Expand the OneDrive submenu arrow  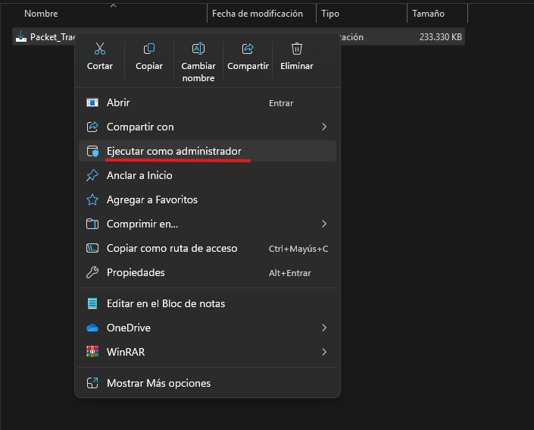coord(324,328)
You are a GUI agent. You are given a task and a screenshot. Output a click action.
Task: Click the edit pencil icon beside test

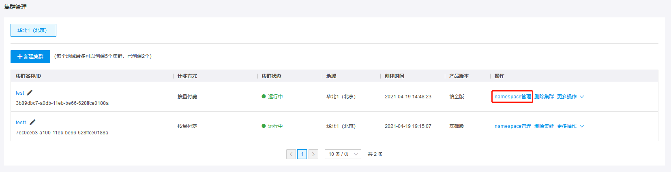pyautogui.click(x=30, y=93)
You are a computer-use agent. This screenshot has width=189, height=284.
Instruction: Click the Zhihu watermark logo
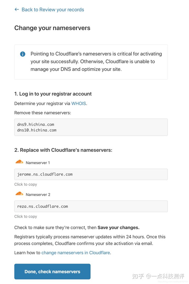tap(138, 276)
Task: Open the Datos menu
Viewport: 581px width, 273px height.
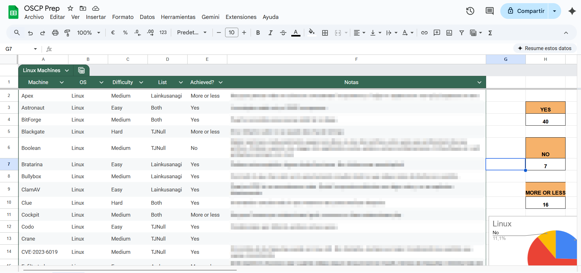Action: click(x=147, y=17)
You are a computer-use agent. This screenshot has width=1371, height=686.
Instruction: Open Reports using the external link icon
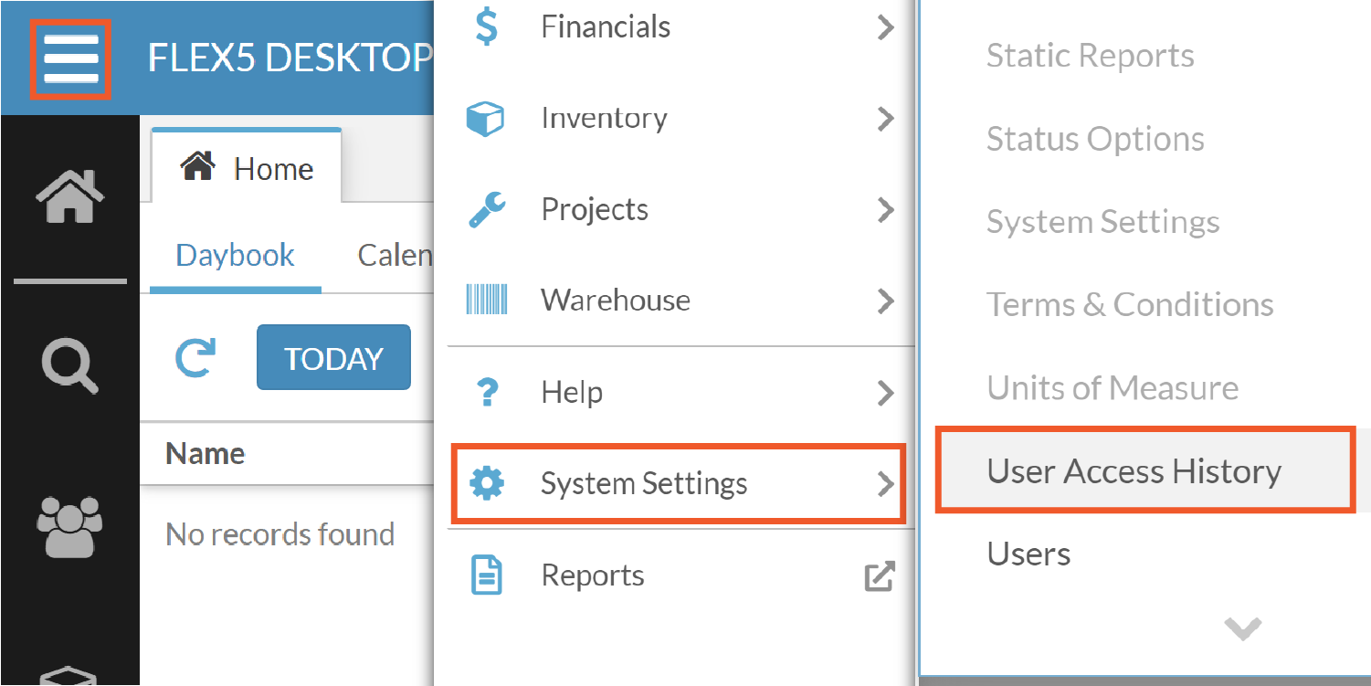pyautogui.click(x=879, y=575)
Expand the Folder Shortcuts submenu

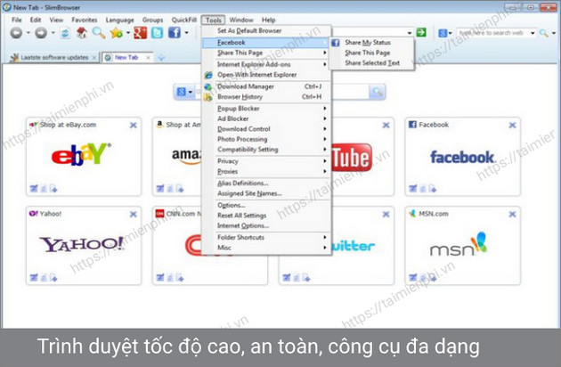[266, 237]
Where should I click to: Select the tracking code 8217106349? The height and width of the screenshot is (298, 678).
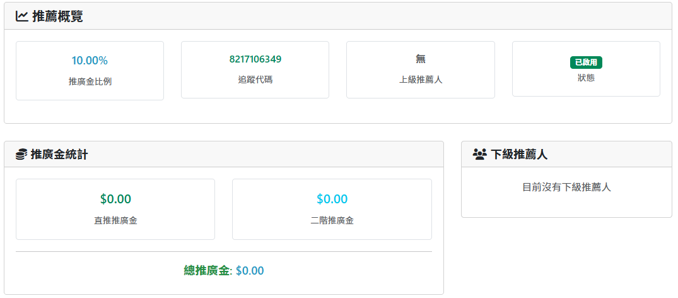pos(255,59)
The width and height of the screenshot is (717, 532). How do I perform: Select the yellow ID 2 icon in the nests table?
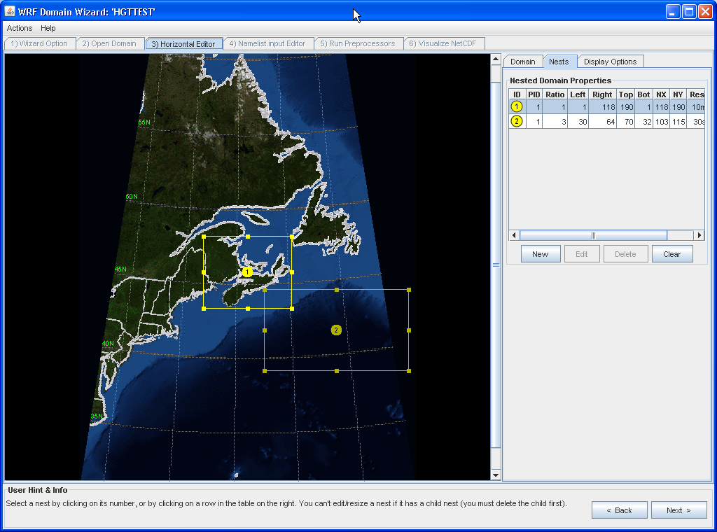click(517, 121)
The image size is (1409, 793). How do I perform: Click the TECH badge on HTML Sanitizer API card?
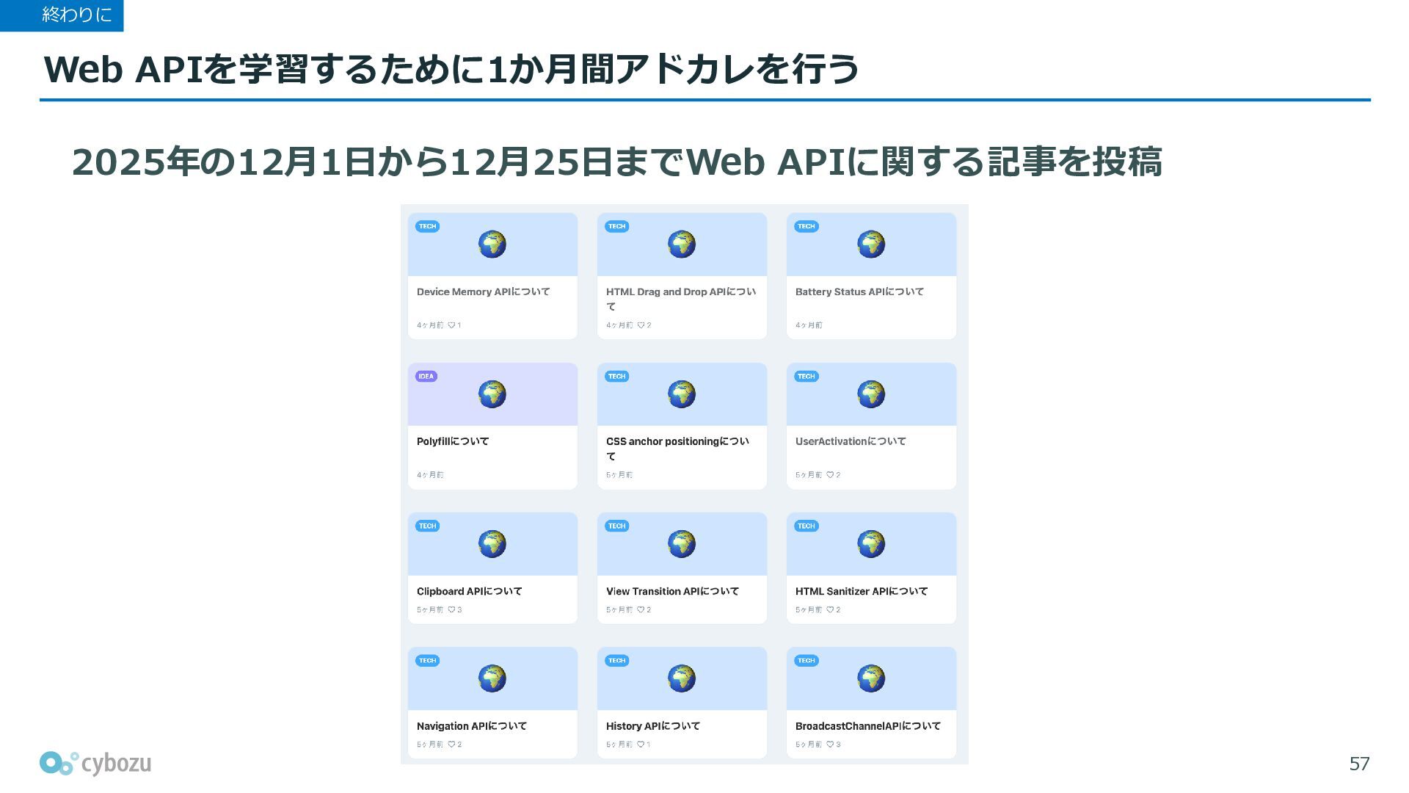[806, 526]
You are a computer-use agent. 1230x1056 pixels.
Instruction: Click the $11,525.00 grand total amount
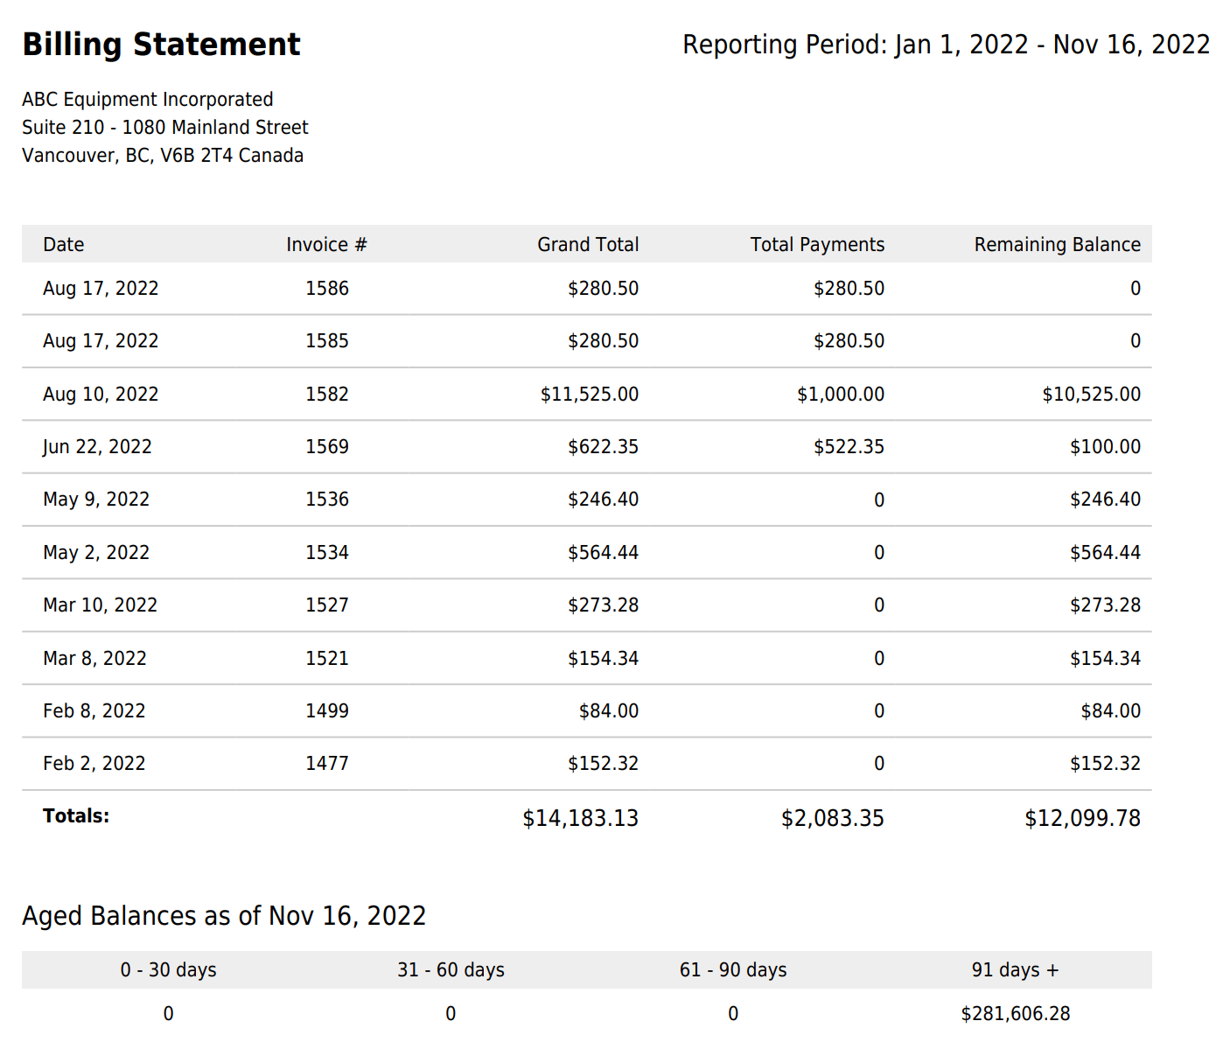point(589,395)
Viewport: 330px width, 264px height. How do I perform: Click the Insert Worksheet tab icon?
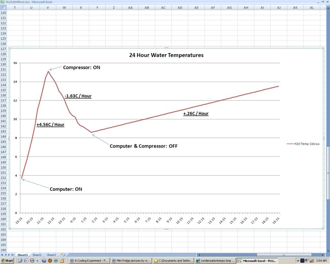(63, 255)
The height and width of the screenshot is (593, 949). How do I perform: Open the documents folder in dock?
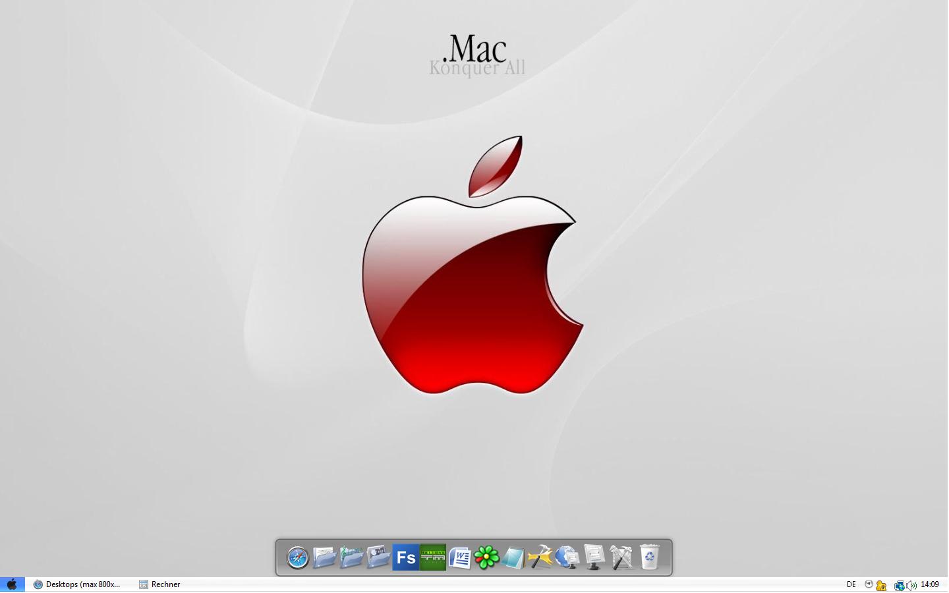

· · · ·

Reproduce verbatim the lines above, from the line containing "Task: Open the Datos menu" (that line included) through the last of them, and omit the pictures from your copy.

▸ Right answer:
Task: Open the Datos menu
Viewport: 581px width, 273px height.
Action: click(x=147, y=17)
You are a computer-use agent. This screenshot has width=1371, height=686.
Instruction: Open Reports using the external link icon
pyautogui.click(x=879, y=575)
Expand the Folder Shortcuts submenu

[266, 237]
Where should I click to: Select the tracking code 8217106349? The height and width of the screenshot is (298, 678).
pos(255,59)
The width and height of the screenshot is (717, 532). How do I perform: Select the yellow ID 2 icon in the nests table?
click(517, 121)
The image size is (1409, 793). How do I perform: Click the TECH badge on HTML Sanitizer API card?
[806, 526]
You are a computer-use agent. 1230x1056 pixels.
Instruction: Click the $11,525.00 grand total amount
point(589,395)
Viewport: 330px width, 264px height. How do I perform: Click the Insert Worksheet tab icon?
(63, 255)
The height and width of the screenshot is (593, 949). How do I perform: Open the documents folder in dock?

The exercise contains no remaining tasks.